Absolutely right, Christopher omitted the necessary introduction:

Next year we will need something different, perhaps Simpson's Paradox. Imagine that 1% of people have a certain disease.

Oops! It does make more sense now...

[Christopher Kreuzer]

Isn't there a basic piece of information missing, i.e. what proportion of people in the population have the disease?

As Paul has pointed out, I missed that out. But surely working out what proportion of people in the population have the disease is dependent on the accuracy of tests that diagnose the disease. Does it not get a bit circular? Having said that, I have no idea how the incidence of false positives is worked out. Is a second test used to corroborate the results of the first one, or is it a case of wait and see if they develop symptoms?

[Simon Brown]

Um....I think it is hypothetical, and doesn't stand up to logical analysis. You might ask why someone hasn't developed a better test, given that if you test positive you are still more likely not to have the disease than have it.

Going back to Monty Hall, if you have any sort of aptitude for maths, it's pretty clear. My son when 11 (and a Deal or No Deal fan, incidentally) got it immediately, even when I used goats and Ferraris (he likes F1 as well).

[Paul McKeown]

Um....I think it is hypothetical, and doesn't stand up to logical analysis. You might ask why someone hasn't developed a better test, given that if you test positive you are still more likely not to have the disease than have it.
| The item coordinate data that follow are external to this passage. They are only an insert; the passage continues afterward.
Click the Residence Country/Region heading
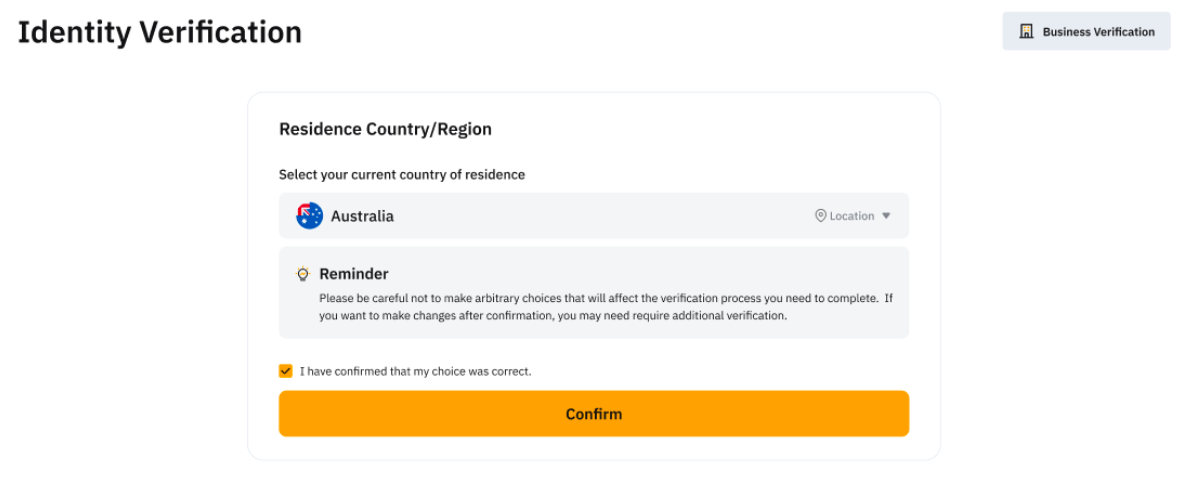The image size is (1188, 482). 385,129
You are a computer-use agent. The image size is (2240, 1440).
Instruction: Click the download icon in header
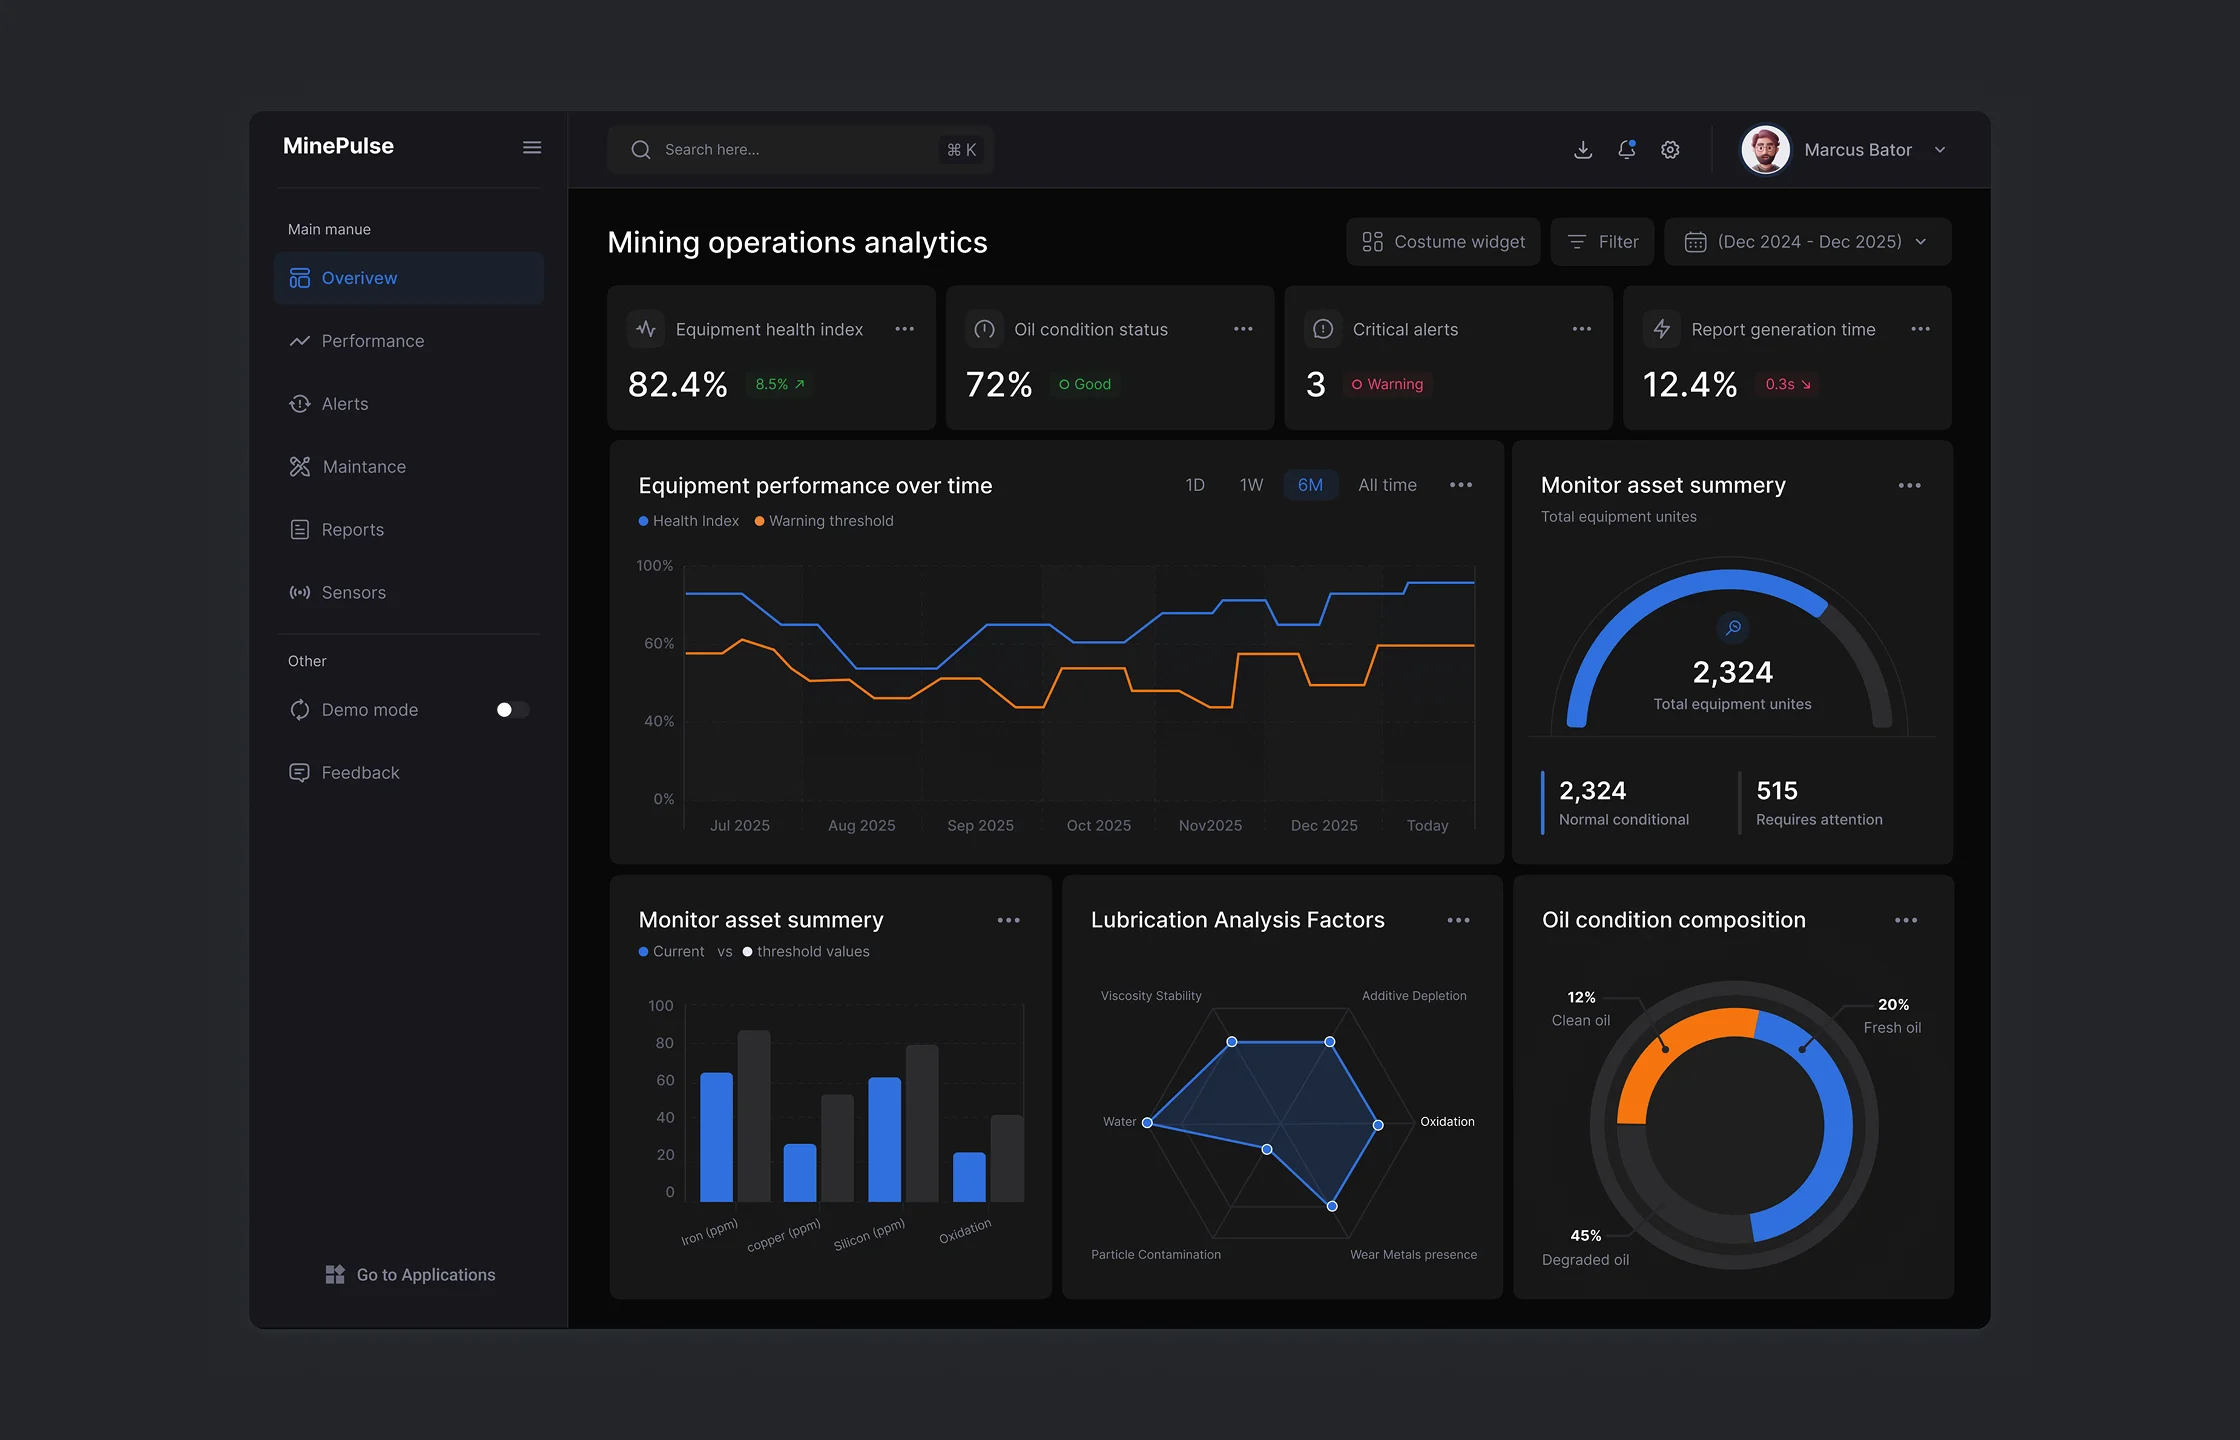click(x=1583, y=150)
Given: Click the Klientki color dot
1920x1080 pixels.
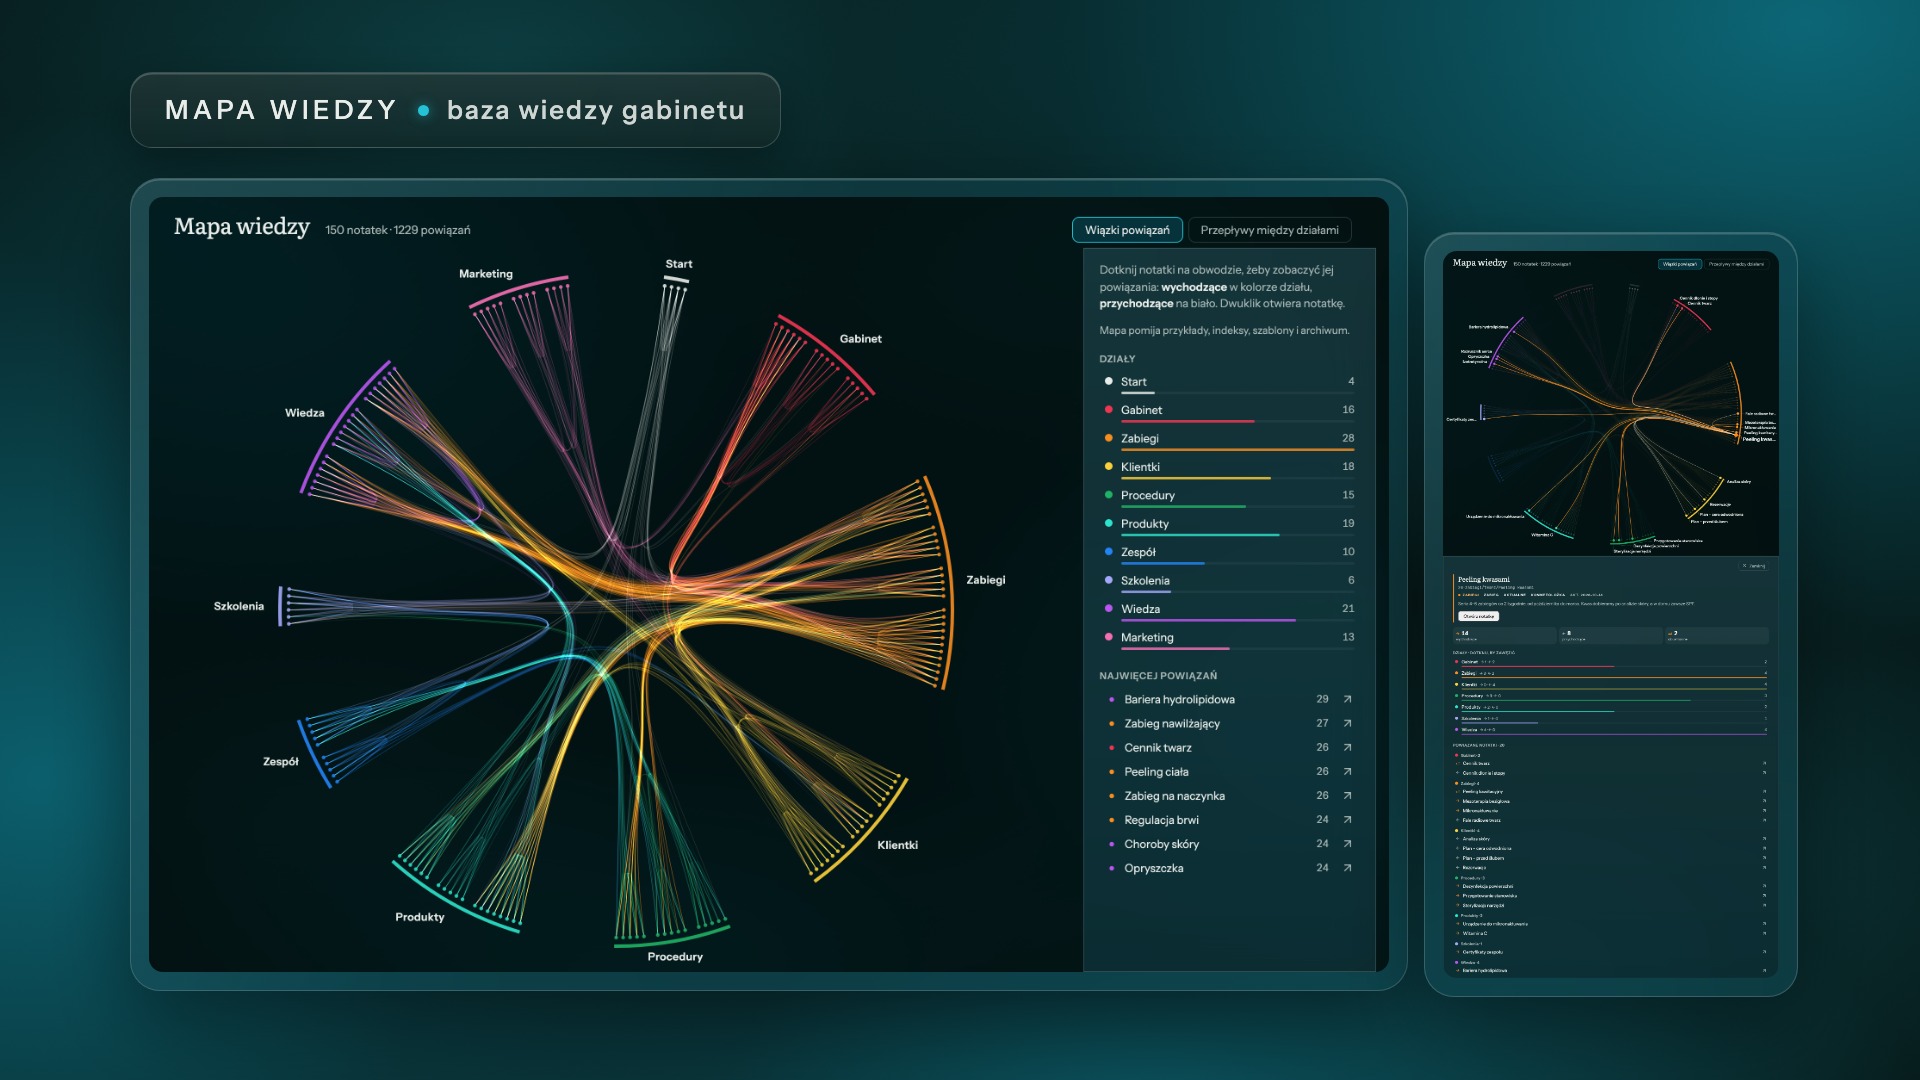Looking at the screenshot, I should (x=1108, y=467).
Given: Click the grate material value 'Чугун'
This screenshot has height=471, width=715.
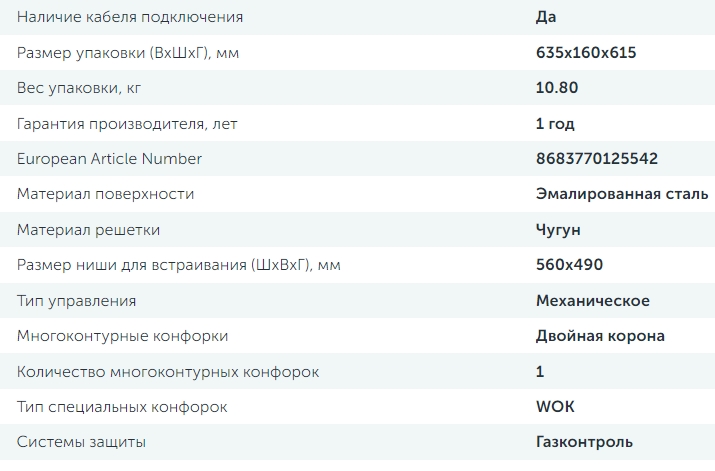Looking at the screenshot, I should click(558, 230).
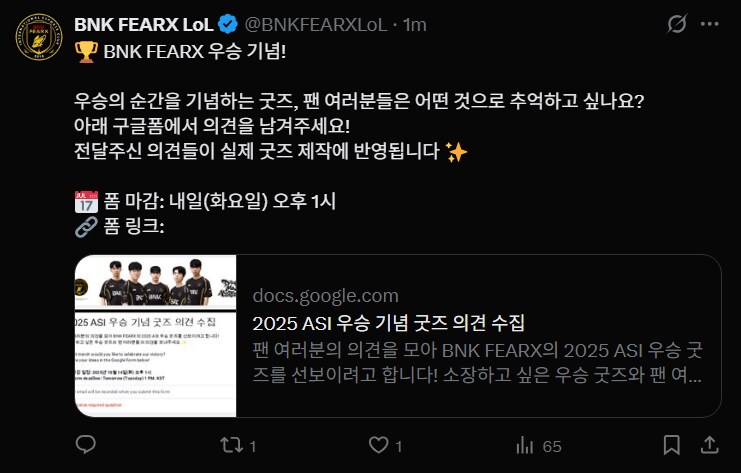
Task: Bookmark this post
Action: coord(672,445)
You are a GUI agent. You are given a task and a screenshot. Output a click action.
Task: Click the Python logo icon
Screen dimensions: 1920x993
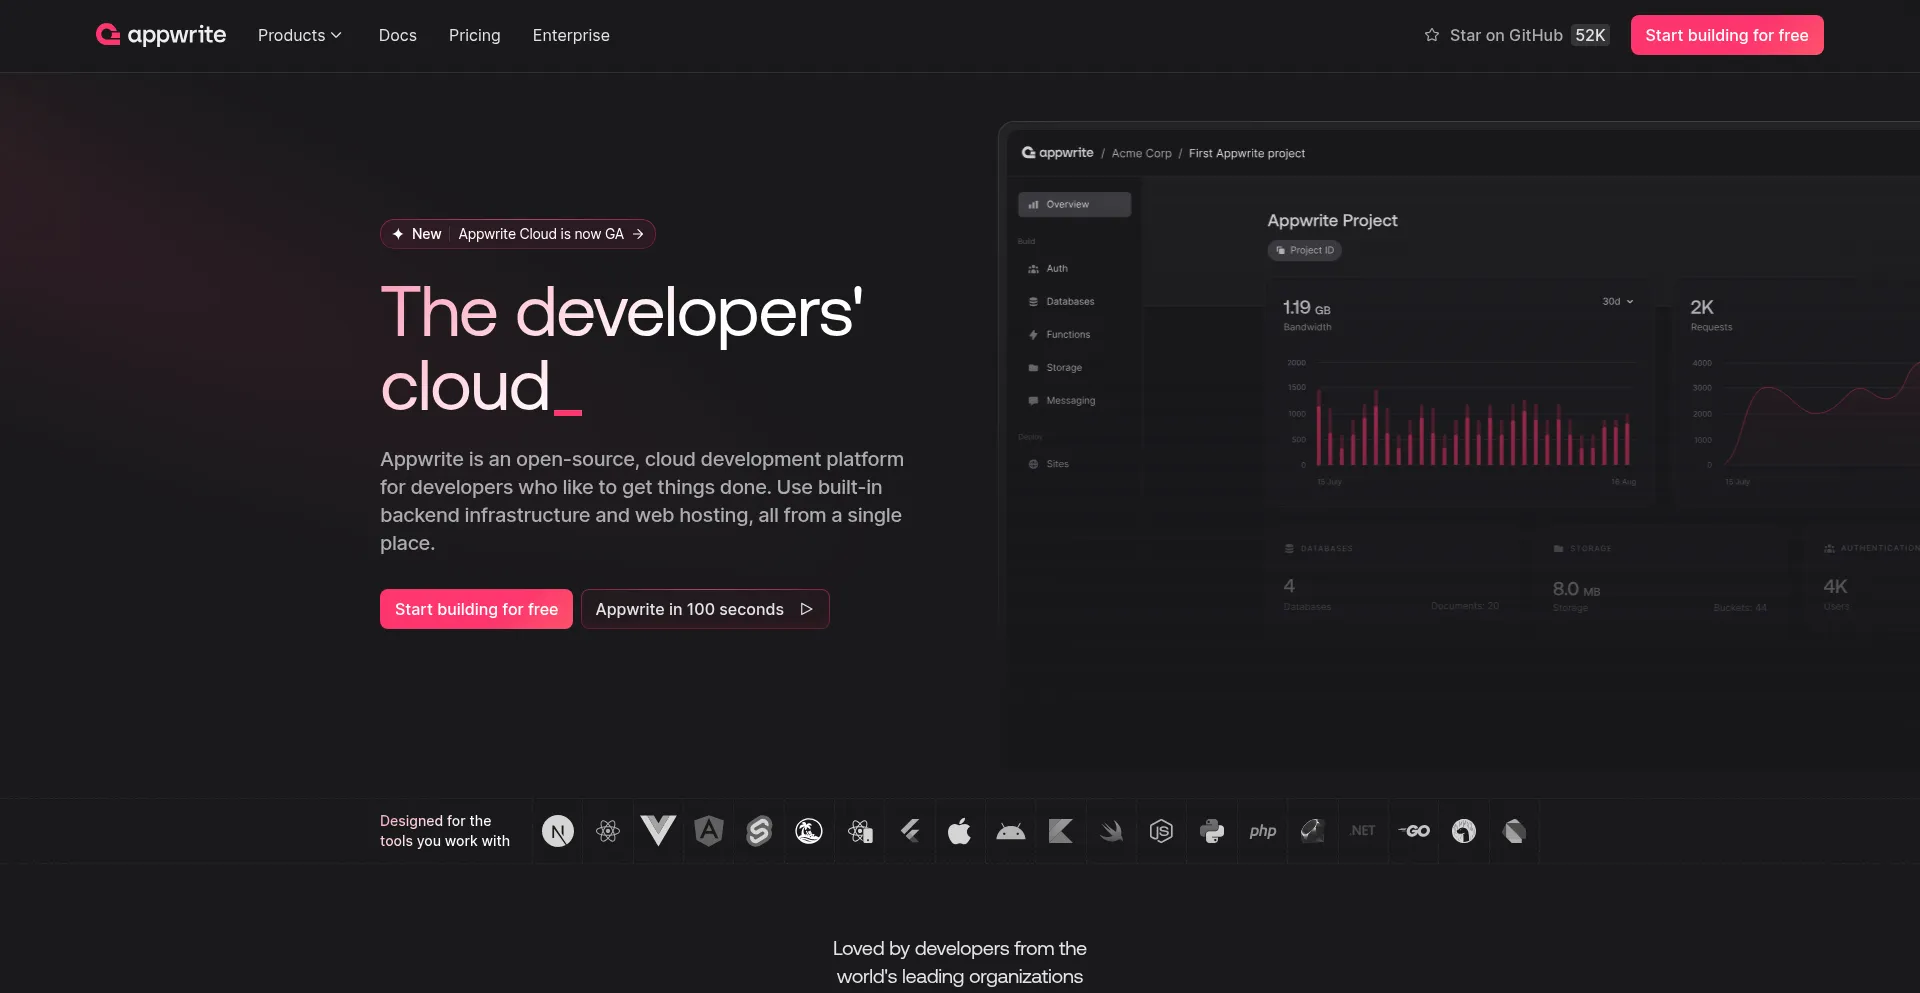click(1212, 831)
Because it ain't easy, p'raps?

[Paul McKeown]

But surely working out what proportion of people in the population have the disease is dependent on the accuracy of tests that diagnose the disease. Does it not get a bit circular? Having said that, I have no idea how the incidence of false positives is worked out. Is a second test used to corroborate the results of the first one, or is it a case of wait and see if they develop symptoms?

Presumably the disease has been characterised before anyone attempted to produce an automatic form of testing. So symptoms, prognosis and epidemiology will already have been well established. It's then possible to compare between the diagnoses provided by a specialist and those from the test.

What the example perhaps should illustrate is that the test should be another tool in the specialist's arsenal. It could help confirm his initial conclusions, Bayesian diagnostics if you like. However, the test, because it applies to a low prevalence disease, and because the rate of false positive is high, should never be used to screen a general population, whose members generally will not be expected to have the disease. That being said, there might be a case if the disease was very dangerous and the risks of treatment low. Journalists tend to approach these topics like Brut aftershave salesman chasing sales at a coal miners conference. [Was it Hartston who first used that metaphor?]